Extraintestinal manifestations (infections that occur outside of the intestine) of CUC are common. These include arthritis involving the large joints and ocular problems resulting in blurred vision.
Evaluation of possible ulcerative colitis includes laboratory and radiologic imaging. However, the diagnosis will eventually require colonoscopy done by a GI MD who performs colonoscopies. An endoscopy will evaluate the severity and extent of the inflammation. Colon biopsies will be obtained to establish the diagnosis and exclude other causes of colon inflammation.

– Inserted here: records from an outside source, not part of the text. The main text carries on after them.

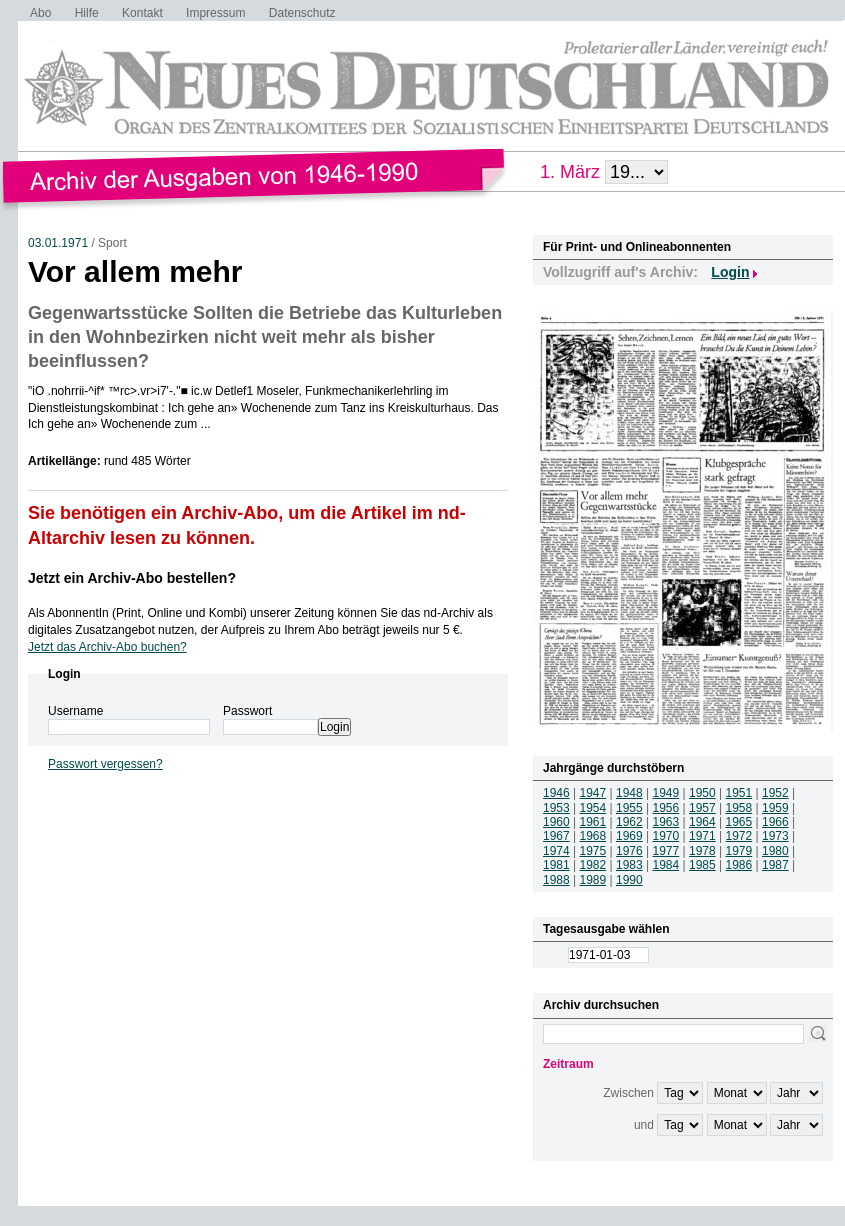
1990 (629, 880)
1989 (593, 880)
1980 (775, 851)
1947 (593, 793)
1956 (666, 808)
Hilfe (87, 13)
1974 (556, 851)
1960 (556, 822)
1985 (702, 865)
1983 (629, 865)
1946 (556, 793)
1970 (666, 836)
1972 (739, 836)
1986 (739, 865)
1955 (629, 808)
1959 (775, 808)
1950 (702, 793)
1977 (666, 851)
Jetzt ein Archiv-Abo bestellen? (132, 578)
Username (75, 711)
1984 (666, 865)
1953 (556, 808)
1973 (775, 836)
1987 (775, 865)
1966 (775, 822)
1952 (775, 793)
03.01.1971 (58, 243)
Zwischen (628, 1093)
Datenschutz (302, 13)
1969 (629, 836)
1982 (593, 865)
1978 (702, 851)
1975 (593, 851)
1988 (556, 880)
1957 (702, 808)
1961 (593, 822)
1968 (593, 836)
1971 (702, 836)
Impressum (215, 13)
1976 (629, 851)
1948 (629, 793)
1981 (556, 865)
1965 (739, 822)
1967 (556, 836)
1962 (629, 822)
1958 (739, 808)
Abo (40, 13)
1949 (666, 793)
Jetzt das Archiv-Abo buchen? (107, 647)
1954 (593, 808)
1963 (666, 822)
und (644, 1125)
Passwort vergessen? (105, 764)
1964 (702, 822)
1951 (739, 793)
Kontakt (142, 13)
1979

In the past, treatments of ulcerative colitis were limited to oral mesalamine and corticosteroids. Although treatment of mild CUC often begins with mesalamine, treatment failures are common. Corticosteroids are often used to treat moderate to severe CUC, but again, treatment failures are common, as are side effects.
Even if clinical response occurs, this regimen cannot be used to maintain remission. Fortunately, multiple biologic therapies are now available with new innovative drugs on the horizon. The current goal of treatment is mucosal healing.
If this can be achieved, then complications of this disease, such as an increased risk of colon cancer, can be avoided. A total colectomy due to perforation or toxic megacolon can also be avoided. This therapy requires monitoring by GI specialists.